About this task
All the entries, exactly as they read, must be written out again.

Entries provided
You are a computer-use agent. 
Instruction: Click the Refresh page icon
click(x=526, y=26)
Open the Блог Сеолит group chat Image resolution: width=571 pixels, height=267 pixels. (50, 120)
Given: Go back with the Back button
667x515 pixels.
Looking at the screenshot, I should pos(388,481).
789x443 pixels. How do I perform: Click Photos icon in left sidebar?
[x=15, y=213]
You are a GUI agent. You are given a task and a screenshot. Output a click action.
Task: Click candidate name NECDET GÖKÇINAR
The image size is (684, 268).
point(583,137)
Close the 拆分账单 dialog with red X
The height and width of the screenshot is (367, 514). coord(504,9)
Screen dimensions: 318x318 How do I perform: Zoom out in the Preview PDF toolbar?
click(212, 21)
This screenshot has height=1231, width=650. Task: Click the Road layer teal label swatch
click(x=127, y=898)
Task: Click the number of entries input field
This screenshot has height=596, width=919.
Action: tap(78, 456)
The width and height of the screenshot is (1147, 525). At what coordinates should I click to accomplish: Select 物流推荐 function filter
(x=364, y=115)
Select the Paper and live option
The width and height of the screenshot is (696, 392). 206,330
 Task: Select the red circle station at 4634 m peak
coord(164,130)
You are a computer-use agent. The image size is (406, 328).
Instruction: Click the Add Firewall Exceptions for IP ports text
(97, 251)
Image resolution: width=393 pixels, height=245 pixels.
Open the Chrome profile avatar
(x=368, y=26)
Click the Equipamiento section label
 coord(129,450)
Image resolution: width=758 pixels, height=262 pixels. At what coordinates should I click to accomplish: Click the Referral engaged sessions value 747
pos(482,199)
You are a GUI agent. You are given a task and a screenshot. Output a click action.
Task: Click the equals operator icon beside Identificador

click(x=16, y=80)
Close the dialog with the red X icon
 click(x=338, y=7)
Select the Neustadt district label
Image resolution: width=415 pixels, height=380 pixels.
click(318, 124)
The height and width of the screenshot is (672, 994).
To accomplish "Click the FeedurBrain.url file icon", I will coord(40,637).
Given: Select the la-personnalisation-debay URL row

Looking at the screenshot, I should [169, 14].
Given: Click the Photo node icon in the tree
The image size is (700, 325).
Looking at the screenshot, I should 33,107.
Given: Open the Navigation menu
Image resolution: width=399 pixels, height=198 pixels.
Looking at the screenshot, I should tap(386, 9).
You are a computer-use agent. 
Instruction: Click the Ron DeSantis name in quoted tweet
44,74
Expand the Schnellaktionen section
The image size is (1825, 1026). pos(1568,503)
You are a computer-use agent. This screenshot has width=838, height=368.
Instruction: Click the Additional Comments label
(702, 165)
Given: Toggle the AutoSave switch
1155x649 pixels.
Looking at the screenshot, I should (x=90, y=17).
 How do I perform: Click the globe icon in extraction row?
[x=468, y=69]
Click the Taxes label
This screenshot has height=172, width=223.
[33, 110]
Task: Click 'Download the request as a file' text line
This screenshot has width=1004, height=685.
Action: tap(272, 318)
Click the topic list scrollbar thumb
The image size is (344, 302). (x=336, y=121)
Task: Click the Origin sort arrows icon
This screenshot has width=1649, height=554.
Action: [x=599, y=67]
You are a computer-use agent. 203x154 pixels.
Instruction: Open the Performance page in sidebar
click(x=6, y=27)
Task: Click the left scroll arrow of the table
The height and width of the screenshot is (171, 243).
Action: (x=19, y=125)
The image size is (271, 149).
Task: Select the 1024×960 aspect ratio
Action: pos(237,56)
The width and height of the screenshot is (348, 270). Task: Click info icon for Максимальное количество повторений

Response to this task
You are a computer-use agent. 
Instruction: Click the Refresh page icon
click(x=526, y=26)
Open the Блог Сеолит group chat Image resolution: width=571 pixels, height=267 pixels. (50, 120)
Given: Go back with the Back button
667x515 pixels.
Looking at the screenshot, I should pos(388,481).
789x443 pixels. How do I perform: Click Photos icon in left sidebar?
[x=15, y=213]
You are a GUI agent. You are given a task and a screenshot. Output a click action.
Task: Click candidate name NECDET GÖKÇINAR
The image size is (684, 268).
point(583,137)
Close the 拆分账单 dialog with red X
The height and width of the screenshot is (367, 514). coord(504,9)
Screen dimensions: 318x318 How do I perform: Zoom out in the Preview PDF toolbar?
click(212, 21)
This screenshot has height=1231, width=650. Task: Click the Road layer teal label swatch
click(x=127, y=898)
Task: Click the number of entries input field
This screenshot has height=596, width=919.
Action: tap(78, 456)
The width and height of the screenshot is (1147, 525). At what coordinates should I click to accomplish: Select 物流推荐 function filter
(x=364, y=115)
Select the Paper and live option
The width and height of the screenshot is (696, 392). 206,330
 Task: Select the red circle station at 4634 m peak
coord(164,130)
You are a computer-use agent. The image size is (406, 328).
Instruction: Click the Add Firewall Exceptions for IP ports text
(97, 251)
Image resolution: width=393 pixels, height=245 pixels.
Open the Chrome profile avatar
(x=368, y=26)
Click the Equipamiento section label
 coord(129,450)
Image resolution: width=758 pixels, height=262 pixels. At what coordinates should I click to accomplish: Click the Referral engaged sessions value 747
pos(482,199)
You are a GUI agent. You are given a task and a screenshot. Output a click action.
Task: Click the equals operator icon beside Identificador

click(x=16, y=80)
Close the dialog with the red X icon
 click(x=338, y=7)
Select the Neustadt district label
Image resolution: width=415 pixels, height=380 pixels.
click(318, 124)
The height and width of the screenshot is (672, 994).
To accomplish "Click the FeedurBrain.url file icon", I will coord(40,637).
Given: Select the la-personnalisation-debay URL row

Looking at the screenshot, I should [169, 14].
Given: Click the Photo node icon in the tree
The image size is (700, 325).
Looking at the screenshot, I should 33,107.
Given: Open the Navigation menu
Image resolution: width=399 pixels, height=198 pixels.
Looking at the screenshot, I should tap(386, 9).
You are a computer-use agent. 
Instruction: Click the Ron DeSantis name in quoted tweet
44,74
Expand the Schnellaktionen section
The image size is (1825, 1026). pos(1568,503)
You are a computer-use agent. This screenshot has width=838, height=368.
Instruction: Click the Additional Comments label
(702, 165)
Given: Toggle the AutoSave switch
1155x649 pixels.
Looking at the screenshot, I should (x=90, y=17).
 How do I perform: Click the globe icon in extraction row?
[x=468, y=69]
Click the Taxes label
This screenshot has height=172, width=223.
[33, 110]
Task: Click 'Download the request as a file' text line
This screenshot has width=1004, height=685.
Action: tap(272, 318)
Click the topic list scrollbar thumb
The image size is (344, 302). (x=336, y=121)
Task: Click the Origin sort arrows icon
This screenshot has width=1649, height=554.
Action: [x=599, y=67]
You are a computer-use agent. 203x154 pixels.
Instruction: Open the Performance page in sidebar
click(x=6, y=27)
Task: Click the left scroll arrow of the table
The height and width of the screenshot is (171, 243).
Action: (x=19, y=125)
The image size is (271, 149).
Task: Select the 1024×960 aspect ratio
Action: pos(237,56)
The width and height of the screenshot is (348, 270). Task: Click info icon for Максимальное количество повторений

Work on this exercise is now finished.